Writing a relatively high-effort comment because I’m thinking about similar things and intend to turn what I wrote about here into a top-level post.
First I’ll write some criticism, then mention some “leads” you might be interested in. For context, I started writing this comment before this exchange.
Criticism/Confusion
The High-Level Outline confused me. Feels like the argument you’re making is a bit tricky, yet you don’t spell it out explicitly enough. I’m not sure what assumptions are made.
Here’s my train of thought:
The universe has some structure (S) which makes human abstractions useful. But human abstractions != S, so human abstractions can still be hard to specify. You seem to be 100% aware of that.
...But then you connect human abstractions to the shortest description of the universe. Which doesn’t follow. …Or maybe you merely say that any short description of the universe is isomorphic to S, therefore human abstractions should be useful for understanding it. …You also introduce some amount of tautology here, by defining complexity in terms of (a subset of) human abstractions.
My best interpretation is that you’re making the argument that we can abstract the way in which human abstractions are interpretable (human abstractions are interpretable by being “symbolic” / “chunky”) and then search for any symbolic/chunky abstractions. You assume that the best ways to compress S gonna be symbolic/chunky. Or that we can enforce looking for symbolic/chunky representations of S. …But then the section about ontology shifts doesn’t make sense. Why are there multiple kinds of symbolicness/chunkiness?
There might be a general disagreement or misunderstanding. I would classify programs into 3 types: big and chaotic (A), small and chaotic (B), not chaotic (C).
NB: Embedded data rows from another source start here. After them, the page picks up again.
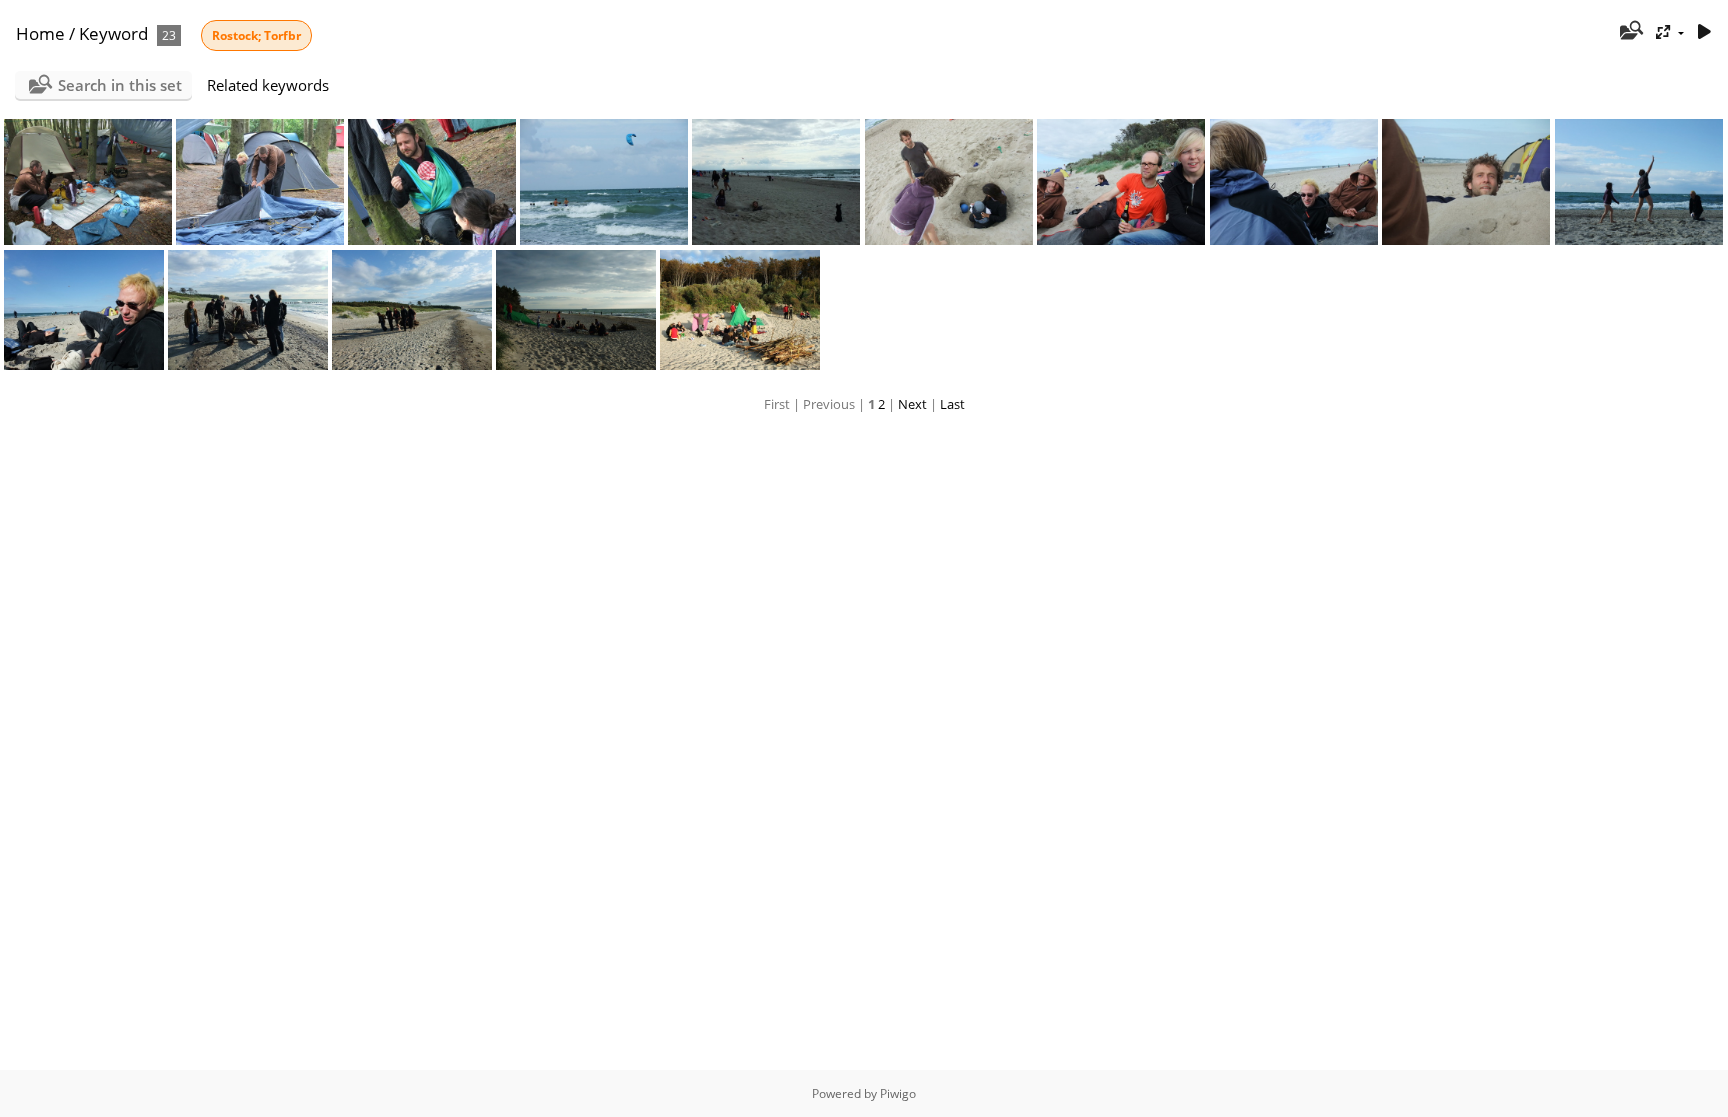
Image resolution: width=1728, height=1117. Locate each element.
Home (40, 33)
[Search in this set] (1630, 32)
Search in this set (120, 85)
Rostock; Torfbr (256, 35)
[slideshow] (1704, 32)
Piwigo (898, 1093)
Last (952, 404)
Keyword (113, 33)
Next (912, 404)
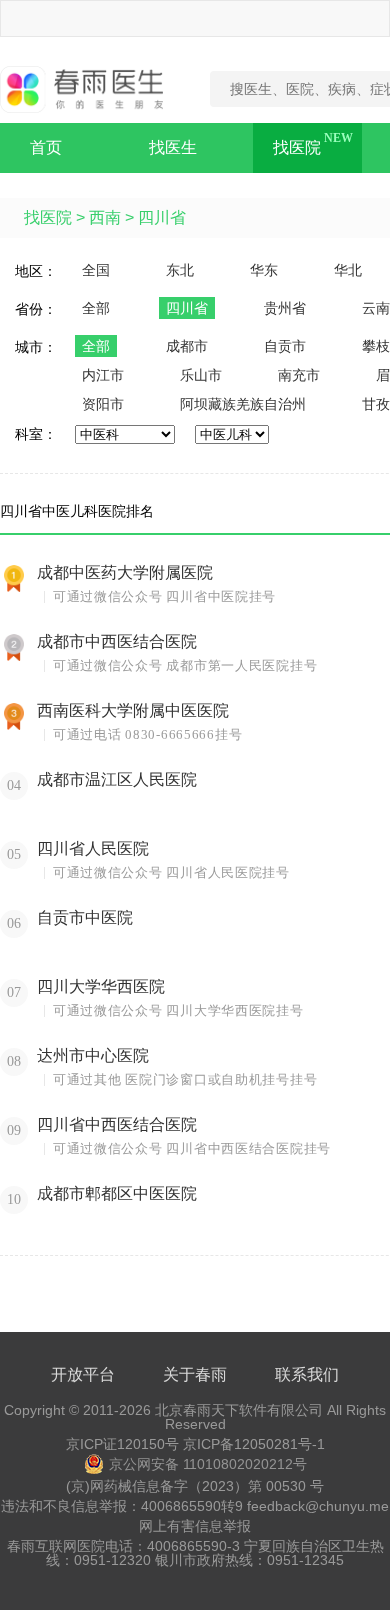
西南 (105, 217)
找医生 (173, 147)
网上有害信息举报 (195, 1526)
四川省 (162, 217)
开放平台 (83, 1374)
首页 (46, 147)
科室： (36, 434)
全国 (96, 270)
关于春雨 (195, 1374)
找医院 (297, 147)
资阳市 (103, 404)
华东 (264, 270)
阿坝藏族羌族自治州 (243, 404)
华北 (348, 270)
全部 (96, 308)
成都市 (187, 346)
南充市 (299, 375)
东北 (180, 270)
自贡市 (285, 346)
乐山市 (201, 375)
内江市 (103, 375)
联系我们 (307, 1374)
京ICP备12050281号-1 (254, 1444)
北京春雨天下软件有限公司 (239, 1410)
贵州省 (285, 308)
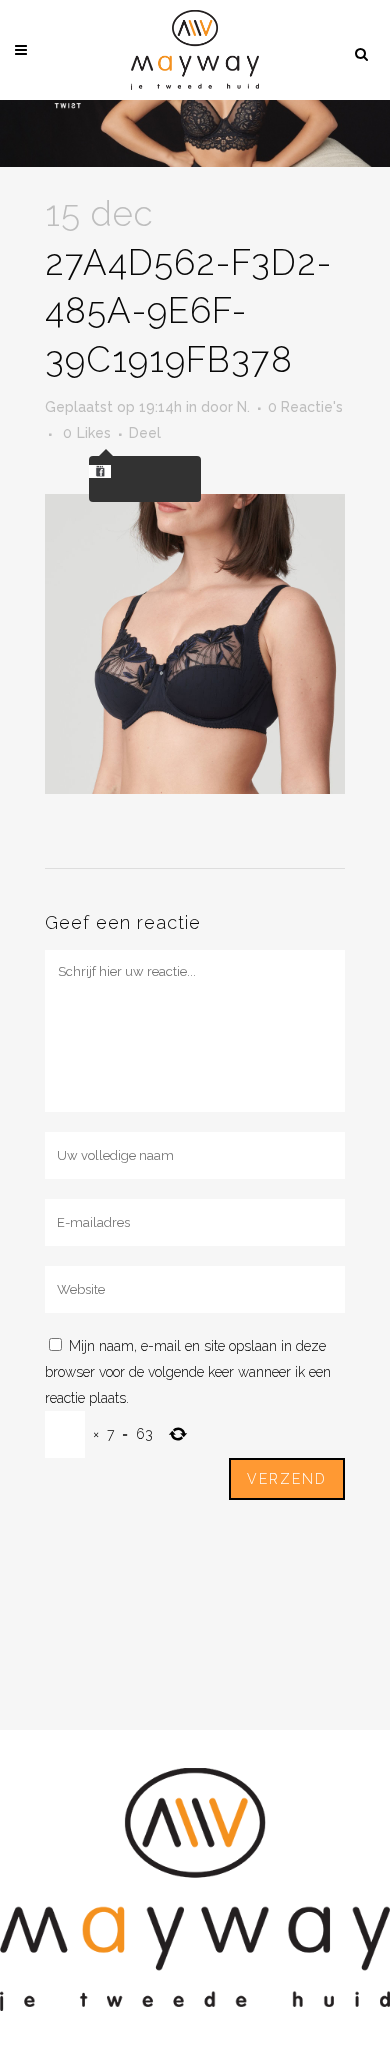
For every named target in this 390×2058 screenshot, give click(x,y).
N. (243, 407)
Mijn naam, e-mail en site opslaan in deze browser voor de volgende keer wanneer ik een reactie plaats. (188, 1372)
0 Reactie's (305, 407)
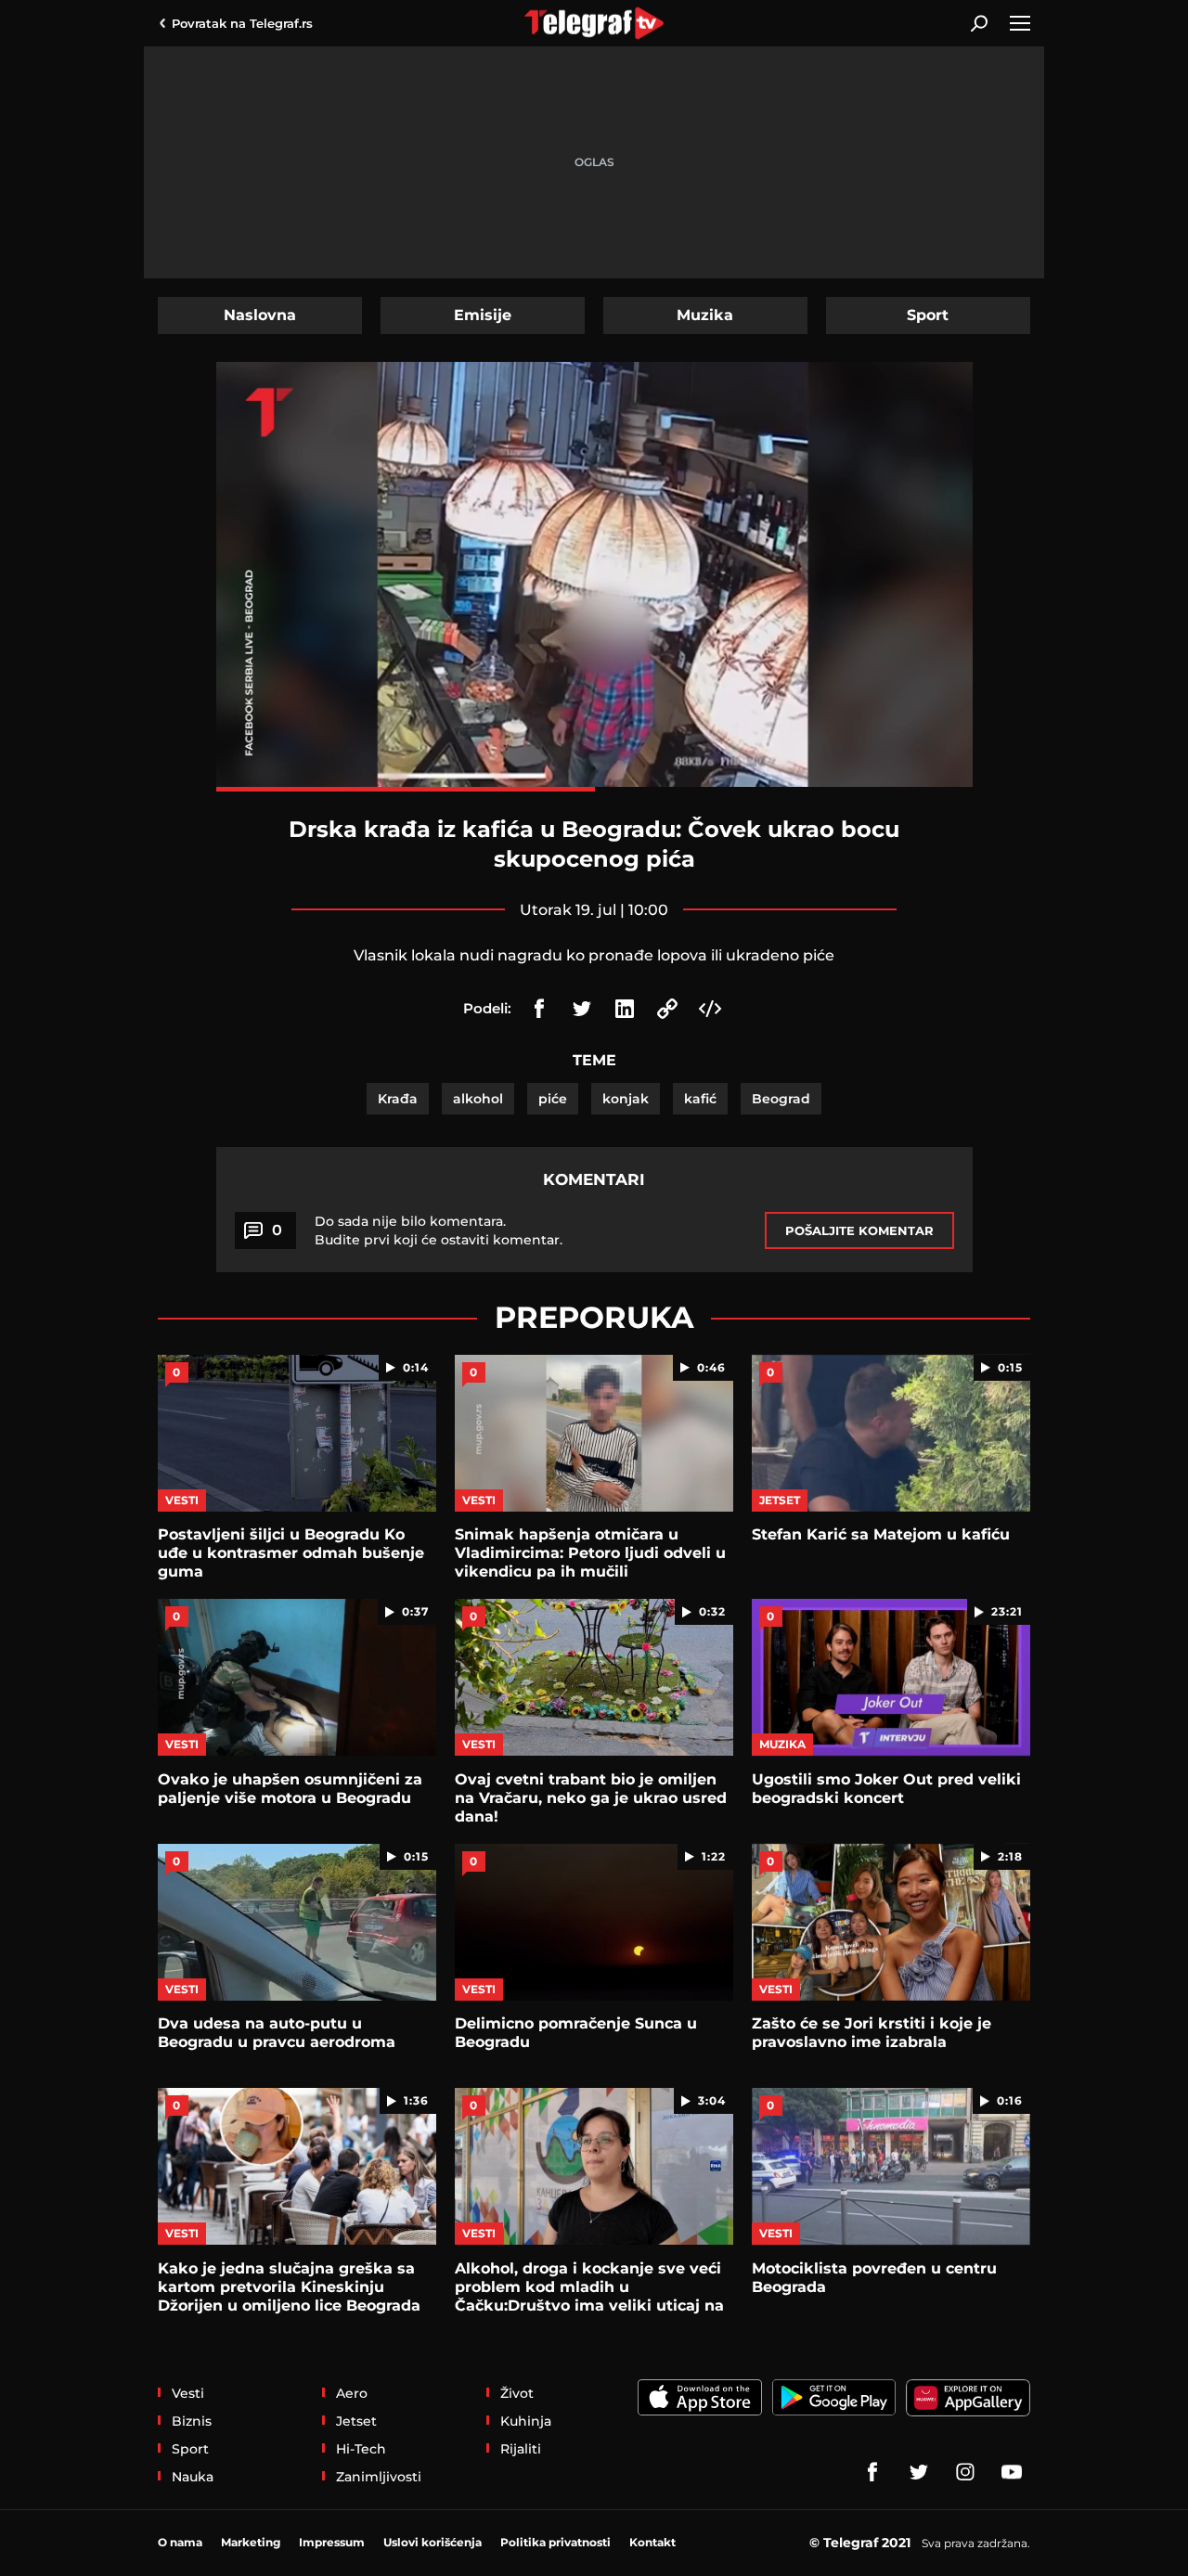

For example, neural networks are big & chaotic and Busy Beavers or pseudorandom number generators or stuff like Van Eck’s sequence are small & chaotic. The existence of B-type programs is the biggest problem in capturing the intuitive notion of “complexity” (description length doesn’t cut it = some short programs behave very weirdly). If the universe can be compressed by a B-type program, then the compression won’t be “chunky” or truly “symbolic”. So the core difficulty of formalizing chunkiness/symbolicness is excluding B-type programs. You mention this concern, but dismiss it as not a big deal.
...
What are the most substantial differences between your agenda and NAH?
Definition of a “chunk” (Lead 1)
Human world-models rely on chunking. To understand a complex phenomenon, we break it down into parts, understand the parts individually, then understand the whole in terms of the parts. (The human biology in terms of cells/tissues/organs, the economy in terms of various actors and forces, a complex codebase in terms of individual functions and modules.)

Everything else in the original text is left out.